# Excerpt to read
World War II left much of the world, including Southeast Asia, dangerously unstable. During the 19th century, France had colonized Laos, Cambodia, and Vietnam, and when France caved in to Germany in 1940, the Japanese allowed French colonial officials puppet authority in Southeast Asia until the Allied liberation of France in 1945. Japan then seized full control, purging the French police agencies and soldiery that had kept various nationalist groups in check. In Vietnam, Ho Chi Minh (1890-1969) led the most powerful of these independence-seeking groups, the Viet Minh. Aided by U.S. Office of Strategic Services (OSS) personnel, Viet Minh fought a guerrilla war against the Japanese occupiers.

# Recorded data
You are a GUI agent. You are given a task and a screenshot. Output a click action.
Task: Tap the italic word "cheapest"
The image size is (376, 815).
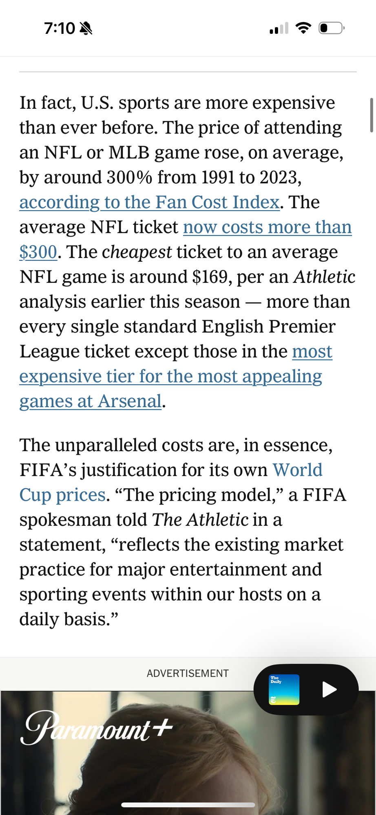point(137,252)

# Given problem 1
Please rewrite the passage on postwar Southeast Asia between "World War II" and "the Japanese occupiers.", inclusive, changing "guerrilla war" to "resistance campaign".
# Given problem 2
In the passage on postwar Southeast Asia, who led the Viet Minh?
# Given problem 3
Pick up the passage on postwar Southeast Asia after its last sentence and carry it on.

# Task answer 1
World War II left much of the world, including Southeast Asia, dangerously unstable. During the 19th century, France had colonized Laos, Cambodia, and Vietnam, and when France caved in to Germany in 1940, the Japanese allowed French colonial officials puppet authority in Southeast Asia until the Allied liberation of France in 1945. Japan then seized full control, purging the French police agencies and soldiery that had kept various nationalist groups in check. In Vietnam, Ho Chi Minh (1890-1969) led the most powerful of these independence-seeking groups, the Viet Minh. Aided by U.S. Office of Strategic Services (OSS) personnel, Viet Minh fought a resistance campaign against the Japanese occupiers.

# Task answer 2
Ho Chi Minh

# Task answer 3
When the war in Europe ended, Allied forces were free to turn their attention to Vietnam (and the rest of Southeast Asia). Nationalist Chinese troops (under Chiang Kai-shek) occupied northern Vietnam. The British secured southern Vietnam for re-entry of the French, who ruthlessly suppressed supporters of Ho Chi Minh. A state of low-level guerrilla warfare developed, which escalated sharply when Chiang Kai-shek, hoping to checkmate communist ambitions in the region, withdrew from northern Vietnam and turned that region over to French control.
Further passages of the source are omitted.